Multicore and GPU Programming for Video Games

Multicore and GPU Programming for Video Games

Many thanks to NVIDIA and ATI
for donating graphics cards for our Klaus 1446
laboratory

News

  • 12/1, 1:47 AM: Videos for Sessions 21 and 22.
  • Suggested links added to HW #5 writeup.

Mechanics

When and where: Fall 2010, MWF 1:35-2:55, Van Leer C456

Instructor:
Aaron Lanterman

Old webpages:
Fall 2007,
Fall 2008
(more complete set of posted videos than the 2009 website),
Fall 2009
(didn’t get around to posting all the videos, but still some good stuff)

Course description: 3-D graphics pipelines. Real-time simulation
concerns. GPU architectures. Graphics APIs. Shaders. Multicore programming
on symmetric and asymmetric architectires. SIMD and DMA programming.

Prereqs:
Any one of the following is sufficient:
ECE3035-Mechanisms for Computation
or ECE3090-Software
Fundamentals for Engineering Systems
or CS2110-Computer Organization and Programming
or CS2261-Media Device Architecture.
Students must be comfortable with C programming.
To be widely accessible to ECE students, no background in computer
graphics will be required.
A lot of the course will use C#, but
we will not assume that you’ve seen C# before, and hence will do an
introductory lecture on C#. (If you’ve seen Java, C++, or
any other “curly-brace” language, you’ve pretty much seen them all.)

__ENTRIES SHOWN__.
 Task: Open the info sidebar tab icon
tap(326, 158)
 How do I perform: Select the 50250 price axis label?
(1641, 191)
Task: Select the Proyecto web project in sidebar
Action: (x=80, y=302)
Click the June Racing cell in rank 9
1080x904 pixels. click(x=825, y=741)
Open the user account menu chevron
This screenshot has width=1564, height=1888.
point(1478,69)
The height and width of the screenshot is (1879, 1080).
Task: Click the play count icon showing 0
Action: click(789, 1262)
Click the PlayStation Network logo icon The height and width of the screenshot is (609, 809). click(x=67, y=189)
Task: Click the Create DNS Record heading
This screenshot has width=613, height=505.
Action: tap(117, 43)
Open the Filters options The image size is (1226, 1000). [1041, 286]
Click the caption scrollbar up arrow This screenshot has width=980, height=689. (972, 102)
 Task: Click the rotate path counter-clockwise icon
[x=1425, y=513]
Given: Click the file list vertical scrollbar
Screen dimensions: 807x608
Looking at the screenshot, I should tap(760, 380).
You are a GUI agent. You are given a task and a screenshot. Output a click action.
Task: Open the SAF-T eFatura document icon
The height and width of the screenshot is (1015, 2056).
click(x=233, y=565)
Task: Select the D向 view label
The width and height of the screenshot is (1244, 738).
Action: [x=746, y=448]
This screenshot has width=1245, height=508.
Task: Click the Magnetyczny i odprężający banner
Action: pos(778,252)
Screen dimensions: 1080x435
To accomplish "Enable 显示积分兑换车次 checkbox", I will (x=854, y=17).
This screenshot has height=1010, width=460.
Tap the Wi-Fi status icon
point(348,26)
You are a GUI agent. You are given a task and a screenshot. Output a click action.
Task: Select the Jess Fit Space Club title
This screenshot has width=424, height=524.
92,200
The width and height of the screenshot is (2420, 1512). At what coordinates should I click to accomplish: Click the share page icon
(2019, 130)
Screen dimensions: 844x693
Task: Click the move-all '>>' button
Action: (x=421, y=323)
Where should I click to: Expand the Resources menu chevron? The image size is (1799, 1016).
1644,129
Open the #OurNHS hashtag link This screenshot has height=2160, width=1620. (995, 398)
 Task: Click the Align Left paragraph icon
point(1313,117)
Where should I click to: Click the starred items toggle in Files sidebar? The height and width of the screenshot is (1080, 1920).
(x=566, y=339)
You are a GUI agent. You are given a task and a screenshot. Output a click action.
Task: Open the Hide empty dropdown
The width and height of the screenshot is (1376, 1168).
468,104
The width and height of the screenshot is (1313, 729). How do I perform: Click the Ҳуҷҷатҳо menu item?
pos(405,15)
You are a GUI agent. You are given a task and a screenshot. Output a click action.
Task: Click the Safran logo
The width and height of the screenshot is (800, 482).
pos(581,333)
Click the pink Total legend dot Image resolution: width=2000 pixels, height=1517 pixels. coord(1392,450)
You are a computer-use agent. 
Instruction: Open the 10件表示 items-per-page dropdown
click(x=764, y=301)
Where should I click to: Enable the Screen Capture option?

__TASKS AND EXERCISES__.
1. Repeat the passage of the course webpage from "Students must be" to "seen them all.)" word for word.
2. According to the course webpage, when and where does the class meet?

__RESULTS IN ORDER__.
1.
Students must be comfortable with C programming.
To be widely accessible to ECE students, no background in computer
graphics will be required.
A lot of the course will use C#, but
we will not assume that you’ve seen C# before, and hence will do an
introductory lecture on C#. (If you’ve seen Java, C++, or
any other “curly-brace” language, you’ve pretty much seen them all.)

2. Fall 2010, MWF 1:35-2:55, in Van Leer C456.